**PROBLEM REQUIREMENTS:**
Output nothing but the lines from the first line of the entries to the line with "[321183191_839887413913756_2561780629047341262_n] (640, 1102)", inclusive, exactly as they read.

(Stored data)
++++

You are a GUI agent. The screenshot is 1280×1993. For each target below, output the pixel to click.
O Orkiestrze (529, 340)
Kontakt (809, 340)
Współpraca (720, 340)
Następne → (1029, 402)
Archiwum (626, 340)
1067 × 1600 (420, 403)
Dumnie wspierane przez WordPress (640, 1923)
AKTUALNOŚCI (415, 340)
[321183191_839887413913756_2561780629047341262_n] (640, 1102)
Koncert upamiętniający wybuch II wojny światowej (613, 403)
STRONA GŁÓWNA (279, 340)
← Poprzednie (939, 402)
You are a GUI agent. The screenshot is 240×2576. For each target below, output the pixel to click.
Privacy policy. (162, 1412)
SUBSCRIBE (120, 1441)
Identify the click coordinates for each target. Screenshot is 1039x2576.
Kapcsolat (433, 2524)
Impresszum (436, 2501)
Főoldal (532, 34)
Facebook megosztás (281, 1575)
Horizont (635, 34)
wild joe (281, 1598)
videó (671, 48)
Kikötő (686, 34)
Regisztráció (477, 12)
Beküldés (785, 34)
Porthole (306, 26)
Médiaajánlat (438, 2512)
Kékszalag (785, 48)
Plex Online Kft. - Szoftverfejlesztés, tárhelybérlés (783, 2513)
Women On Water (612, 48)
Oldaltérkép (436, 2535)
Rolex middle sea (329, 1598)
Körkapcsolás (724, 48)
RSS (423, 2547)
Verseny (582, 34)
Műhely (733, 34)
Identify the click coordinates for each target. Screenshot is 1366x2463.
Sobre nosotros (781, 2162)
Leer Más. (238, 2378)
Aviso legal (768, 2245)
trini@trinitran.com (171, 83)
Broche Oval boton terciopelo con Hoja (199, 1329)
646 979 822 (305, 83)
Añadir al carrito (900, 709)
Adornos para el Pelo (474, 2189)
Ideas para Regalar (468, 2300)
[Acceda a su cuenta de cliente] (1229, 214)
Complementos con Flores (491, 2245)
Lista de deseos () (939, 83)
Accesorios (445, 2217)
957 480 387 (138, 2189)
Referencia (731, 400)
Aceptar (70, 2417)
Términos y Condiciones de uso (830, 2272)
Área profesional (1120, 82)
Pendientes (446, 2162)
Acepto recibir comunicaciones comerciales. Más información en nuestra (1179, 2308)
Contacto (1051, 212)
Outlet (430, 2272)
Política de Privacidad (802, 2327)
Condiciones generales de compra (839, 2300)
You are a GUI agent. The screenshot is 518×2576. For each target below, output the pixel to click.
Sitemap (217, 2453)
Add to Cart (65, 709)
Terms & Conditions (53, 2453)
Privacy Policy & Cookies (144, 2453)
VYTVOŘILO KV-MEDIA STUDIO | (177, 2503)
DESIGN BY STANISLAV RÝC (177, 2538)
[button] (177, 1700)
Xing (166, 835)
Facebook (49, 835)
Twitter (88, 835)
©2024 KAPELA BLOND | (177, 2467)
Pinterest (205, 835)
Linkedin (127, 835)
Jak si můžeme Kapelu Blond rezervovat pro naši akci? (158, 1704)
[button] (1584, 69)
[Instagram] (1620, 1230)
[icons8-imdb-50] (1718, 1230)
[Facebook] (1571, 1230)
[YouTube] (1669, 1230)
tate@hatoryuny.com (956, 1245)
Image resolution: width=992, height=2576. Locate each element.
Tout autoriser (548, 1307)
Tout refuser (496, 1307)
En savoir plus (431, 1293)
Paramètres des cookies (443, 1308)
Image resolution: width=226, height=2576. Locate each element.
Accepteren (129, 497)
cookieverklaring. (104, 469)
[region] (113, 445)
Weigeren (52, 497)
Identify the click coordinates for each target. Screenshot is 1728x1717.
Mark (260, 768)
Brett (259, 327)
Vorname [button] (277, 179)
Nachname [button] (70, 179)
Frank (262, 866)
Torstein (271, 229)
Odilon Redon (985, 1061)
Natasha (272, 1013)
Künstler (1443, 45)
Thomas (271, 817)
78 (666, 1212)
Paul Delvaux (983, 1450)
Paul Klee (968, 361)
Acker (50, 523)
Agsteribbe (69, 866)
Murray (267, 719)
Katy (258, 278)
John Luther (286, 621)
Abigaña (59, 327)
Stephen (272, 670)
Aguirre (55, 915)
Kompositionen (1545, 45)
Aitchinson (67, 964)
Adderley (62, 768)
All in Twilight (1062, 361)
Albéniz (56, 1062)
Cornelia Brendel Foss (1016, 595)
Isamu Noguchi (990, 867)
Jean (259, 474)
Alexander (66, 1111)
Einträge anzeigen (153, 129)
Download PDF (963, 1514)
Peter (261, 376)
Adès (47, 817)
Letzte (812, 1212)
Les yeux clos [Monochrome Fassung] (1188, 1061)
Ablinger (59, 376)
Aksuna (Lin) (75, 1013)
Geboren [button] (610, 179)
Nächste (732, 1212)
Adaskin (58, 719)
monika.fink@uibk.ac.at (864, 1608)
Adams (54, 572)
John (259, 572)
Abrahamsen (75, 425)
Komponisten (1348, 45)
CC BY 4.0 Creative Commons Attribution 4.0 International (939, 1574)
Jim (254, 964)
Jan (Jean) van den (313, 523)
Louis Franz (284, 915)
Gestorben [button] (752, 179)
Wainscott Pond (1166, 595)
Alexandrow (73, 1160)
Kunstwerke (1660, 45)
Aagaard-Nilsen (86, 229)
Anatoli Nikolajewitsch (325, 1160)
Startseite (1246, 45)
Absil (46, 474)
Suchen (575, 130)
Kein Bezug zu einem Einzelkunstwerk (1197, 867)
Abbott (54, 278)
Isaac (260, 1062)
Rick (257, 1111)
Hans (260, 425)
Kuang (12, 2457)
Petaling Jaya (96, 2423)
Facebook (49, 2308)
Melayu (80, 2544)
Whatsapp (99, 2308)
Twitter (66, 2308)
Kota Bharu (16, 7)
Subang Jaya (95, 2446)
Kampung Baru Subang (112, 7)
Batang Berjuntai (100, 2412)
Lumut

++++

**WORKED SOLUTION:**
You are a GUI agent. The screenshot is 1280×1993. For each target below, output the pixel to click.
O Orkiestrze (529, 340)
Kontakt (809, 340)
Współpraca (720, 340)
Następne → (1029, 402)
Archiwum (626, 340)
1067 × 1600 (420, 403)
Dumnie wspierane przez WordPress (640, 1923)
AKTUALNOŚCI (415, 340)
[321183191_839887413913756_2561780629047341262_n] (640, 1102)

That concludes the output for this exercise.